Dans un entretien exclusif accordé à FRANCE 24, le chef du parti islamiste au pouvoir en Tunisie, Rached Ghannouchi, se dit favorable à l'application de la peine de mort en Tunisie, notamment à l'encontre des violeurs.
La Tunisie doit-elle rétablir la peine de mort après un moratoire de plus de 20 ans ? La réponse est positive, selon le chef du parti islamiste au pouvoir, Rached Ghannouchi, qui s’est prononcé favorable à la peine capitale sur l’antenne de FRANCE 24.
"Nous disons que la peine capitale est une loi naturelle, une âme pour une âme. Et celui qui menace la vie d'autrui doit savoir que sa vie est aussi menacée", estime le chef d'Ennahda dans cet entretien exclusif.

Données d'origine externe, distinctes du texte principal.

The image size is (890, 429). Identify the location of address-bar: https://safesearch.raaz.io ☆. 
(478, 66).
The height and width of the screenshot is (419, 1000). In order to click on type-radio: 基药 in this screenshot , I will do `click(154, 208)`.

M. Ghannouchi, qui s'est exprimé pour la première fois aussi clairement sur le sujet, était plus particulièrement interrogé sur le sort qui doit être réservé aux violeurs après plusieurs faits divers dramatiques, tel le viol répété d'une fillette de trois ans par le gardien de son jardin d'enfants.
"Ce crime [le viol, NDLR] doit être sanctionné de la manière la plus sévère et je dirais même oui à la peine capitale, a-t-il déclaré avant d'ajouter : le viol, c'est comme une peine capitale pour une femme et pour toute sa famille."

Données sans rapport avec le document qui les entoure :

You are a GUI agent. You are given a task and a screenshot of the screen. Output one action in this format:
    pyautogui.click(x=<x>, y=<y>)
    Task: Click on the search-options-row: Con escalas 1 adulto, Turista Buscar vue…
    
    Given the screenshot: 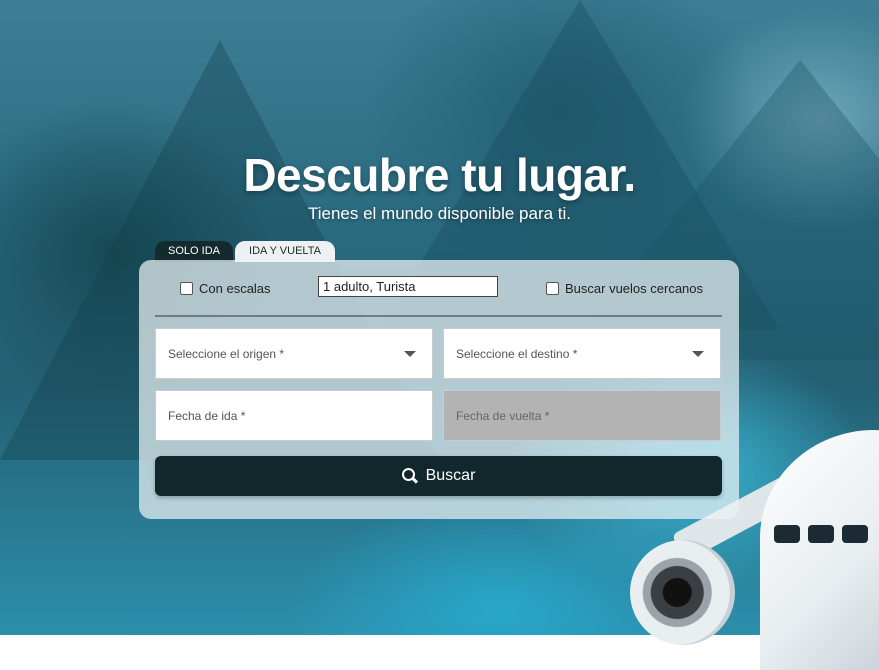 What is the action you would take?
    pyautogui.click(x=439, y=286)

Moratoire sur les exécutions
Si des condamnations à mort sont régulièrement prononcées en Tunisie, un moratoire sur les exécutions est observé depuis 1991. Le viol, l'assassinat, les actes de terrorisme et de complot contre l'État sont tous passibles de la peine capitale, selon le code pénal tunisien.
Amna Guellali, la représentante de Human Rights Watch en Tunisie, a regretté les propos du dirigeant islamiste, les organisations de défense des droits de l'Homme cherchant depuis des mois à faire intégrer l'abolition de la peine de mort dans la Constitution en cours de rédaction.
"C'est un recul, étant donné qu'en Tunisie on a un moratoire sur la peine de mort, c'en est une remise en cause et c'est assez grave", a-t-elle dit à l'AFP, notant que le viol de la fillette "a fait basculer l'opinion publique".
Selon elle, M. Ghannouchi a ainsi exprimé publiquement la position de nombre de membres de son parti qui considèrent que la peine de mort est "une chose naturelle, une obligation dans l'islam et une juste rétribution pour un mal, une atrocité qui ont été commis".
En août, le ministre des Droits de l'Homme, Samir Dilou, issu d'Ennahda, avait indiqué que la question du maintien de la peine capitale n'avait pas été tranchée et que des "consultations" allaient avoir lieu.
Ennahda, qui dirige une coalition gouvernementale regroupant deux partis laïques et des indépendants, est régulièrement accusée par l'opposition et une partie de la société civile d'orchestrer une islamisation rampante de la société et notamment de chercher à imposer des principes issus de la charia (loi islamique).